Correspondence to: Joachim Aerts, MD, PhD, Department of Respiratory Diseases, Sint Franciscus Hospital, Kleiweg 500, 3045 PM, Rotterdam, the Netherlands; e-mail: j.aerts{at}sfg.nl

Abstract

Optical spectroscopy may be used for in vivo, noninvasive distinction of malignant from normal tissue. The aim of our study was to analyze the accuracy of various optical spectroscopic techniques for the classification of cancerous lesions of the bronchial tree. We developed a fiberoptic instrument allowing the measurement of autofluorescence spectroscopy (AFS), diffuse reflectance spectroscopy (DRS), and differential path length spectroscopy (DPS) during bronchoscopy. Spectroscopic measurements were obtained from 191 different endobronchial lesions (63 malignant and 128 nonmalignant) in 107 patients. AFS, DRS, and DPS sensitivity/specificity for the distinction between malignant and nonmalignant bronchial lesions were 73%/82%, 86%/81%, and 81%/88%, respectively. All three optical spectroscopic modalities facilitate an increase of the positive predictive value of autofluorescence bronchoscopy for the detection of endobronchial tumors. Even better results were obtained when the three spectroscopic techniques were combined.

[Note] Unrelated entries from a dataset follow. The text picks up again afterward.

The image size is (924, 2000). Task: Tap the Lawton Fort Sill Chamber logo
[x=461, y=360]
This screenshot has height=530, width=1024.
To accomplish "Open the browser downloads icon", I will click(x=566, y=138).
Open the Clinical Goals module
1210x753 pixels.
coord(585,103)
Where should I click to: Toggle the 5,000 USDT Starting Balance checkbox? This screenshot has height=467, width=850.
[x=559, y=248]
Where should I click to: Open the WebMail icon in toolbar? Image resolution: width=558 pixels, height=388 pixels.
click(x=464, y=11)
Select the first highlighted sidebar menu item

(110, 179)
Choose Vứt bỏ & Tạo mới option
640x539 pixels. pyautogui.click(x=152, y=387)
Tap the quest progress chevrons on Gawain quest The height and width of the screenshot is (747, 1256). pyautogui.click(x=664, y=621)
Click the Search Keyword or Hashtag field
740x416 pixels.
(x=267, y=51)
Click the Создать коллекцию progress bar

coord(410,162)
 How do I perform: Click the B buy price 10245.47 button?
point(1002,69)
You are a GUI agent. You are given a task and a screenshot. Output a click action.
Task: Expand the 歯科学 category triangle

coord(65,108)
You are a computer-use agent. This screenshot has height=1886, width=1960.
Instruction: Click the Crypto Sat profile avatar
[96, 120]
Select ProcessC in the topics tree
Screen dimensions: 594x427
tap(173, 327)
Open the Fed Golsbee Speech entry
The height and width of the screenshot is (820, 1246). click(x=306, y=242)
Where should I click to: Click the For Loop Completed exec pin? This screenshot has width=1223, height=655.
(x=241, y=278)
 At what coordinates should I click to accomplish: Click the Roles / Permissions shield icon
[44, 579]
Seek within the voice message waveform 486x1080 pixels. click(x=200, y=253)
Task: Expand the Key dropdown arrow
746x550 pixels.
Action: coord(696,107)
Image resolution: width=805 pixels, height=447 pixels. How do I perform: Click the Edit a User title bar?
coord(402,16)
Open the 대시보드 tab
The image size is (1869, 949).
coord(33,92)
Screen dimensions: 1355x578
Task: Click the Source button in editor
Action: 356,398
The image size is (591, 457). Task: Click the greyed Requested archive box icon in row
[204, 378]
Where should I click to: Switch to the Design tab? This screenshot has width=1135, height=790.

Key Words: autofluorescence bronchoscopy • lung cancer • optical spectroscopy

Optical spectroscopy explores the optical phenomena resulting from the interaction of light with biological tissue. Autofluorescence spectroscopy (AFS) investigates the fluorescence of the endogenous fluorophores present in the tissue, but the autofluorescence spectra are also affected by the optical properties (ie, scattering and absorption) of the tissue.¹ White light reflectance spectroscopy does not employ fluorophores but directly studies the optical properties of tissue. White light reflectance spectra depend on the presence of light absorbers such as hemoglobin and light scatterers. The nature of these scatterers is still a mater of scientific debate, but most probably several membrane-bound cellular organelles are involved.²³ Optical spectroscopy may be particularly useful for the analysis of differences in normal and cancerous tissue because major scattering, absorption, and fluorescence changes are known to occur during the development of cancer.¹⁴ Therefore, these noninvasive optical spectroscopic techniques may allow a real-time, in vivo analysis of tissue, and may help to distinguish healthy from cancerous tissue based on their optical differences.

The combination of AFS and diffuse reflectance spectroscopy (DRS) has been shown to facilitate the detection of cancerous tissue with high accuracy in the uterus,⁵⁶⁷ the breast,⁸ the ovary,⁹ the esophagus,¹⁰ and the oral cavity.¹¹ In the lung, few data are available, mainly due to the inaccessibility of this organ. A decrease in autofluorescence intensity is a well-known phenomenon in malignant and dysplastic lesions of the bronchi.¹¹²¹³ However, the diagnostic accuracy of AFS and white light reflectance spectroscopy for bronchial tumors has never been prospectively studied in a large cohort of patient.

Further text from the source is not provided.